We all agreed that this year, the island’s art exhibition in the monastery of Panteleimon was disappointing. Albert said that it had accomplished a circle: that either it’s the last year of this type of exhibition, or something new will have to happen. We told them about Tom’s installation project and Albert thinks that such sophisticated artistic endeavours might alter the island’s basic character, even if they are well done. I said that the island’s basic character is more in danger from tourism and the locals than from culture.

Brigitte said it would be silly to go back to her house to eat her salad and I agreed, thankfully. At about 23.00, after having sipped two enormous ouzos and munched some pistachios, she suggested we go to eat in Loukas in the square of Anomera. As we have not eaten there for years, I agreed to try it. The place was packed as usual, but we found a nice table in the back against the wall, under the bougainvillea. There was a pleasant breeze and one could see the clear sky packed with brilliant stars. Brigitte started talking about Lucille. Apparently she has been coming for many years to the island with a girlfriend, Fernande, before Albert appeared on the scene. Fernande had a daughter from a first marriage but she had later been living with a Bedouin in Burkina Faso, with whom she had another child. She still works in Burkina Faso but comes to the island from time to time. She is now here with her 13- year-old franco-bedouine daughter. Lucille comes from a well-known family of university professors, from Lille. We both agreed that we don’t like her as she is very false.

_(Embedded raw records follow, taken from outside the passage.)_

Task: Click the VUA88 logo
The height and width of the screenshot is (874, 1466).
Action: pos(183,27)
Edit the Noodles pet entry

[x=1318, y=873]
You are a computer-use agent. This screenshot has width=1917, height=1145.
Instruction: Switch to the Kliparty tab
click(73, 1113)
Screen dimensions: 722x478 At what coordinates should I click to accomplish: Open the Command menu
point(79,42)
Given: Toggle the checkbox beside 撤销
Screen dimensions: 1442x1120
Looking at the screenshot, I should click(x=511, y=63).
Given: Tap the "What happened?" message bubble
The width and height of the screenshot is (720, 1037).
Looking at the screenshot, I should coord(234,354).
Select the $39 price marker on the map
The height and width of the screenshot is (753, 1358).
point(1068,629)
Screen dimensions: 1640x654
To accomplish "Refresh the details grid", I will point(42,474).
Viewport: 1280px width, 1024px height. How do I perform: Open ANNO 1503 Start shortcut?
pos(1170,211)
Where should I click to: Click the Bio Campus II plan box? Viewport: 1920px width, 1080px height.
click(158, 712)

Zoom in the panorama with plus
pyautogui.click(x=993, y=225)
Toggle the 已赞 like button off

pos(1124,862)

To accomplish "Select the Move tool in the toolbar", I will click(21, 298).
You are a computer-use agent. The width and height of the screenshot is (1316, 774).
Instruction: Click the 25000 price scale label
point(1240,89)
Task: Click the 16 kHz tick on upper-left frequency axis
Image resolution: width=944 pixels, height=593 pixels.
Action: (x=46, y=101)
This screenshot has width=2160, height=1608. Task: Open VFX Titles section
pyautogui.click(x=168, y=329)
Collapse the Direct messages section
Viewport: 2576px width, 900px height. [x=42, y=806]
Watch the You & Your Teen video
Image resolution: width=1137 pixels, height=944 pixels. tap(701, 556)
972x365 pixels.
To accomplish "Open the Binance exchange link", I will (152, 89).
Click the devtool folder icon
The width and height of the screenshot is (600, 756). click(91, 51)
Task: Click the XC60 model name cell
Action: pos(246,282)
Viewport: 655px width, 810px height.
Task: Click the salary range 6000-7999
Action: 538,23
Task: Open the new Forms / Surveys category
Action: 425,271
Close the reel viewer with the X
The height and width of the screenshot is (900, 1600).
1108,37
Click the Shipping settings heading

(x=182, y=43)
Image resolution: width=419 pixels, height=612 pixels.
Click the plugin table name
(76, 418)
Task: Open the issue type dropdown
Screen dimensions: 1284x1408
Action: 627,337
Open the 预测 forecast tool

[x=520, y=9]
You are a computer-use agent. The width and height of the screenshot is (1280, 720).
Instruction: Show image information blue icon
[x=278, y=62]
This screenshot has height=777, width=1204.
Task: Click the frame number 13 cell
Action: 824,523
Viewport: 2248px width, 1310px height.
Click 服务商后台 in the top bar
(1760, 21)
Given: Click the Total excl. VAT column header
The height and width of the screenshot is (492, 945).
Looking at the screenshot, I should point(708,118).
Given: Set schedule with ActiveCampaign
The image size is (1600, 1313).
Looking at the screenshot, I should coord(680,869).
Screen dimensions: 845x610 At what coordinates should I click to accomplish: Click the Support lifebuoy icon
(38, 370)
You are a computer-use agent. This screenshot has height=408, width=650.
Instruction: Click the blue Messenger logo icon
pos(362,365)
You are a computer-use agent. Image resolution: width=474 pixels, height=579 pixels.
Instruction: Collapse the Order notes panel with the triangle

As we were picking at our mediocre food, a little silver car stopped in front of the restaurant and out stepped the Andreadis couple. It was about 00.30. Pavlos saw us first, and said loudly, shaking his finger to us: “I won’t say anything!” meaning of course to our respective partners, but only semi-jokingly. I’m sure the Ioannides, among others, will know that I take Brigitte out to dinner and… who knows? I understand that poor Brigitte must have a hard time from that point of view. Mike is only there occasionally, and the imagination of the locals is over-fertile about a woman alone. She told me this is one of the many difficulties she has to face here. She loves Mike but suffers from solitude (another one) and she is now afraid of getting old and ending up in an old people’s home. Apparently her daughter and her son assured her that they will not let this happen to her, but she is depressed and confused. And she doesn’t think Mike was right to go to Australia for his father’s 80th birthday and leave her alone here.

How can one explain to her the contradiction?

As we arrived back to her house, the mountains were bathed in silver moonlight and the air was light and fresh. She handed me the three CDs and instructed me to listen to them putting the sound to the maximum, watching the moon playing with the sea.